Picture: “Regions and Quadrants of the Peritoneal Cavity” by philschatz. Licence: CC BY 4.0

Autonomic Nervous System

The Autonomic Nervous System consists of parasympathetic and sympathetic fibers. The vagus, along with the pelvic splanchnic plexus, forms the main parasympathetic supply to the foregut, midgut, and hindgut. It stimulates peristalsis and secretion of the glands in the gut, thereby assisting in the digestion of ingested food. In the pelvis, it takes part in the regulation of micturition, defecation and in the male, erection, and ejaculation.

The greater and lesser thoracic splanchnic nerves and a few fibers from the upper lumbar splanchnic nerves form the sympathetic innervation which inhibits digestion by diverting blood flow to the limbs and trunk for the “flight or fight response.”

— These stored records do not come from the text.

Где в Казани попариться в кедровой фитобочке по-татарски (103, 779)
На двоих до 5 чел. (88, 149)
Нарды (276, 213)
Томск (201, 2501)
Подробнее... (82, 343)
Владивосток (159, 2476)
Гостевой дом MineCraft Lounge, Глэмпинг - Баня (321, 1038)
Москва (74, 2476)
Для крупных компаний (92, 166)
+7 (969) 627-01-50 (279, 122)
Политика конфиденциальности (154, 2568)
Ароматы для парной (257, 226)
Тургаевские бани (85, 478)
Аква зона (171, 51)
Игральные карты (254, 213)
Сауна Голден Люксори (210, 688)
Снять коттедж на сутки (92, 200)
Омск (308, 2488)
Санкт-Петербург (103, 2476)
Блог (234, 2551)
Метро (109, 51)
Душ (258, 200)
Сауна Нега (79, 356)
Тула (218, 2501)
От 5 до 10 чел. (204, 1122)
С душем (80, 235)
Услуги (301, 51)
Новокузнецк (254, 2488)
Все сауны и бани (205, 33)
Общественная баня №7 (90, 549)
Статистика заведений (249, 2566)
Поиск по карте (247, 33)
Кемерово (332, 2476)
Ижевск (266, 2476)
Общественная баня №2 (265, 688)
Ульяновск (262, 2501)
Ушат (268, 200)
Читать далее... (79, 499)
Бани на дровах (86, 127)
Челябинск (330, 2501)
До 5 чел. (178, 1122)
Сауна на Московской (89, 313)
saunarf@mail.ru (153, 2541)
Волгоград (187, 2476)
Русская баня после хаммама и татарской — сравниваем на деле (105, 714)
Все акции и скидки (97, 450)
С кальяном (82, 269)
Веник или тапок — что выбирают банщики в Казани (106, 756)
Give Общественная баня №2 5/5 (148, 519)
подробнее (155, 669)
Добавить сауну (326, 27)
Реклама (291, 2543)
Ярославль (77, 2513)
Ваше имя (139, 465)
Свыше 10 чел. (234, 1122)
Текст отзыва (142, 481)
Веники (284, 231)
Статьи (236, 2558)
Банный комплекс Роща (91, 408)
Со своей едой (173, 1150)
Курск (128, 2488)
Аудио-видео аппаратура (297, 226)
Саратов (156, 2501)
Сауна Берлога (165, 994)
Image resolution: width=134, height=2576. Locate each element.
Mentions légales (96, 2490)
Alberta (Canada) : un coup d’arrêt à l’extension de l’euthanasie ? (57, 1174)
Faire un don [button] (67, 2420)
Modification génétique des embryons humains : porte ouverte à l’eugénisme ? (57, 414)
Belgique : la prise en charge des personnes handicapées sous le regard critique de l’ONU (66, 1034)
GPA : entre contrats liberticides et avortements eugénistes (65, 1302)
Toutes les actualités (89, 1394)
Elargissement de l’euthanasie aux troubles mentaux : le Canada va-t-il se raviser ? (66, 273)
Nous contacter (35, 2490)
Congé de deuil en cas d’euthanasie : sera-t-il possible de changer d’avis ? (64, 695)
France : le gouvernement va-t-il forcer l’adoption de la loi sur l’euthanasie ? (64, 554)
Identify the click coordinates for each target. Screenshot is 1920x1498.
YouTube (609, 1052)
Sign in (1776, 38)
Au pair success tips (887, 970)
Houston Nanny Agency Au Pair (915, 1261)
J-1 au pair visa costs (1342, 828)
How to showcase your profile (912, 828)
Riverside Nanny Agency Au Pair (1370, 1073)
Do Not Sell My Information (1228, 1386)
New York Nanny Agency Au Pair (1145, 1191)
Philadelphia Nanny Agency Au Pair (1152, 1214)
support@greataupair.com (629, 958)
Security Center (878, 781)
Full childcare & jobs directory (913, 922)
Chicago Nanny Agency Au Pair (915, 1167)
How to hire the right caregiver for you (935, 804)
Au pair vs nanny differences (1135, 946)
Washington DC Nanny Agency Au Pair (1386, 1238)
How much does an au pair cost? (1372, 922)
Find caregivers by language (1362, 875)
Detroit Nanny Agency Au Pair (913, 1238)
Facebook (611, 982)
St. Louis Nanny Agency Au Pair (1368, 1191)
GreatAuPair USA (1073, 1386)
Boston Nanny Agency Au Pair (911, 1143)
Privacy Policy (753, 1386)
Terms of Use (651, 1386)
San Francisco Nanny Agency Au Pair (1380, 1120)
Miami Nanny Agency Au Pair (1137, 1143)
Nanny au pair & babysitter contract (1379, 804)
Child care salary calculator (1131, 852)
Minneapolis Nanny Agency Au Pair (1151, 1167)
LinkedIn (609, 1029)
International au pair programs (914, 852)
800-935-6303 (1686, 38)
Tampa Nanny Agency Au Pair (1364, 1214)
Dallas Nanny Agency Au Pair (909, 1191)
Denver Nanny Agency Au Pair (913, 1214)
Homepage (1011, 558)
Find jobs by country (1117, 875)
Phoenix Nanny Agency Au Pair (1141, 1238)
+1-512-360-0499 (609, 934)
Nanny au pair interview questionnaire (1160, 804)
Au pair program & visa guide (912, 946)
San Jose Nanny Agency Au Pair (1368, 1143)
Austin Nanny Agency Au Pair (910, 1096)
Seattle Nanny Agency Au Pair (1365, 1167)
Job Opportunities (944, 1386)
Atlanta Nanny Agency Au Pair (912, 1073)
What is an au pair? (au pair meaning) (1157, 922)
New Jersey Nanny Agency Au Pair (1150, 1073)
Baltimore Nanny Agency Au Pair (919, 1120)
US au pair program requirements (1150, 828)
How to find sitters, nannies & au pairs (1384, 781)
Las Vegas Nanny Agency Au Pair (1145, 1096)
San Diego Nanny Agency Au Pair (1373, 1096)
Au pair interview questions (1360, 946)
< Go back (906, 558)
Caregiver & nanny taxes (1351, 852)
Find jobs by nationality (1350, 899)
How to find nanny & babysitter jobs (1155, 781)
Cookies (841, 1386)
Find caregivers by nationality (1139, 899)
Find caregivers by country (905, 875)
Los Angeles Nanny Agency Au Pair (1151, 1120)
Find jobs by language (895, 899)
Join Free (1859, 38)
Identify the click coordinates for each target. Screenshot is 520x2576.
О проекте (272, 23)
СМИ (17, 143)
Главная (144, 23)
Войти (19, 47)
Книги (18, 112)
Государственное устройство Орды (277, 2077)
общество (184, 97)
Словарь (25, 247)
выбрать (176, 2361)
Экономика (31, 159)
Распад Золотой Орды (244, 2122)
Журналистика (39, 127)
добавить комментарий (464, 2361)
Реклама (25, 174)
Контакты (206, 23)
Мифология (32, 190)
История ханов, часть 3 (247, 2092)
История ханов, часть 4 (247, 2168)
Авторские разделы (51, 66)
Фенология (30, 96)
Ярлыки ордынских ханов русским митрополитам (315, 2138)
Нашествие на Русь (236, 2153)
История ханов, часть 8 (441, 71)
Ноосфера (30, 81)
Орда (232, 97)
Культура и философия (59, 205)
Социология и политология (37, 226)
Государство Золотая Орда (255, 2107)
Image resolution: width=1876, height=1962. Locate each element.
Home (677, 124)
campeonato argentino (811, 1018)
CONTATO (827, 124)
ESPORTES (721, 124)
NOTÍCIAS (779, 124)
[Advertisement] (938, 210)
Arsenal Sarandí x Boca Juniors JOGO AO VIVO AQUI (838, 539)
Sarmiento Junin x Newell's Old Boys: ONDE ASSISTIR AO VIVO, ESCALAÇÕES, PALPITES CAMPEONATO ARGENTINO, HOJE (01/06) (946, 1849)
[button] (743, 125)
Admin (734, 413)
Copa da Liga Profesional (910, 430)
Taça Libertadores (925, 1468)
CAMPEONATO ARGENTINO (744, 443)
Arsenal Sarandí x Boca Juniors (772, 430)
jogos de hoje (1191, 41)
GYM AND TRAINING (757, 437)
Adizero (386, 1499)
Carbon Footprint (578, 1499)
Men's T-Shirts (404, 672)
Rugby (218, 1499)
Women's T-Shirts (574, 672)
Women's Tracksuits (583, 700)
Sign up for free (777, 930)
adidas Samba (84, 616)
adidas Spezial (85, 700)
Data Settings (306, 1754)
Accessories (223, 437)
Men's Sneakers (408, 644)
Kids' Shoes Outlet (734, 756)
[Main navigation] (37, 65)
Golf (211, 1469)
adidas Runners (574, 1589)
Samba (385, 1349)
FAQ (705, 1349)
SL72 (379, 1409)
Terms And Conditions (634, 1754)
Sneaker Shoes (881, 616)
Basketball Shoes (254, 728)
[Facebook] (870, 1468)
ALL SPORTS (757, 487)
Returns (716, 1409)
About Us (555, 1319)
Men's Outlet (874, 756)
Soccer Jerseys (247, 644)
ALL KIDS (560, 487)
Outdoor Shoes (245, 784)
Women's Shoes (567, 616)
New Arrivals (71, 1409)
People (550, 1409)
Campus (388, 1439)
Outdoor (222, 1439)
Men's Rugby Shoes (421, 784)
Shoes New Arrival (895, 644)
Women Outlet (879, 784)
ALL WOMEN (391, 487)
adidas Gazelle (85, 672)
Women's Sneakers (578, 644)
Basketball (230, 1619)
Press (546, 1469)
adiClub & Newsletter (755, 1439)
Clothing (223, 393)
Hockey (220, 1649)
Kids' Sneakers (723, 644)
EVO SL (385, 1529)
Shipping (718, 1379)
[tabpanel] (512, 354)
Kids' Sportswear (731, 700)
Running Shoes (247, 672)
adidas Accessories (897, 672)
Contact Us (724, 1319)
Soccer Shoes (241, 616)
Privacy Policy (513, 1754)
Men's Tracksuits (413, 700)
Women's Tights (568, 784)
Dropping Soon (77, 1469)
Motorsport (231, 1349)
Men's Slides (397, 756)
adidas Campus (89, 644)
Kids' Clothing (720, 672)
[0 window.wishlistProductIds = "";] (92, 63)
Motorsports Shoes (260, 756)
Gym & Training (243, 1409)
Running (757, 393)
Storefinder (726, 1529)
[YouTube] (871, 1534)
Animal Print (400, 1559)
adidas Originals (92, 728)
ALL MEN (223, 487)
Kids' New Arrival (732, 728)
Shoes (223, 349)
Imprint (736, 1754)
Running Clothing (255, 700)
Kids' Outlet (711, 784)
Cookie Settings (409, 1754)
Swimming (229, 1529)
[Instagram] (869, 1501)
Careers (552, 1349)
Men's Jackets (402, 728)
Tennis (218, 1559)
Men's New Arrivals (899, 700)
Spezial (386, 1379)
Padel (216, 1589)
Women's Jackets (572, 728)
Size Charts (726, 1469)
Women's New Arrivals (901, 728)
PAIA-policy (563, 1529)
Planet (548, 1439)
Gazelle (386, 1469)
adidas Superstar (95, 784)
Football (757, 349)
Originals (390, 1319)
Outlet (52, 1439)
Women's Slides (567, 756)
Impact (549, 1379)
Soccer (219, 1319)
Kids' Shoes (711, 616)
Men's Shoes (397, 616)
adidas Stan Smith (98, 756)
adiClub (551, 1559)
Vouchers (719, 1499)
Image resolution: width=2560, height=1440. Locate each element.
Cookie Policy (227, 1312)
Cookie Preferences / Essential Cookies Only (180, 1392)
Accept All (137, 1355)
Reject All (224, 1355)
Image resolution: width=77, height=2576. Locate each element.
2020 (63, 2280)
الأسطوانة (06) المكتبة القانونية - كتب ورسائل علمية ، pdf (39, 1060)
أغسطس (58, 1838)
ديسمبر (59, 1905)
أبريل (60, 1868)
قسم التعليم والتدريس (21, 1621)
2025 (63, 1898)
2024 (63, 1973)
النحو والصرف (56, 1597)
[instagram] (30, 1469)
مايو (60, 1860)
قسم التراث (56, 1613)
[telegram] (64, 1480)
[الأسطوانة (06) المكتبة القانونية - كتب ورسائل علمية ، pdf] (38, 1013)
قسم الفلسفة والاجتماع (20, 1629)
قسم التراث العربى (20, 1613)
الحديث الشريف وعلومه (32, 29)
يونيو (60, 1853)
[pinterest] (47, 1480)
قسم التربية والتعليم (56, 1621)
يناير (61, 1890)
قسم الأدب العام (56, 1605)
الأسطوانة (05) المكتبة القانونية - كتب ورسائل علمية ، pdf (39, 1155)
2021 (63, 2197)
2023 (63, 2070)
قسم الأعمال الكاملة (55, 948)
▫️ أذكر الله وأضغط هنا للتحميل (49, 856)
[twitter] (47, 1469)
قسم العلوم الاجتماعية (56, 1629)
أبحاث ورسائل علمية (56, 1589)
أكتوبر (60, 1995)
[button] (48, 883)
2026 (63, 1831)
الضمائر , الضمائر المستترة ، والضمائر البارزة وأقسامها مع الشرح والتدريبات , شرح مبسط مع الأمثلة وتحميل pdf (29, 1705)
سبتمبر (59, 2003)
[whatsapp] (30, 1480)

Stimulation of the parasympathetic nerve results in increased intestinal peristalsis with the opening of the valves, while sympathetic stimulation causes closure of the valves with inhibition of motility. The sight, smell, and taste of food stimulate the vagus. This effect can last for up to thirty minutes and leads to the direct stimulation of the chief cells in the stomach to secrete pepsinogen in anticipation of digesting proteins, and indirectly stimulates the gastric parietal cells to secrete hydrochloric acid.

Parasympathetic Fibers

The tenth cranial nerve, the vagus, forms the anterior and posterior trunks and carries the parasympathetic fibers to the esophagus and the abdomen. The vagal trunks carry visceral afferent fibers to the periarterial and aortic plexuses, as well as presynaptic parasympathetic fibers.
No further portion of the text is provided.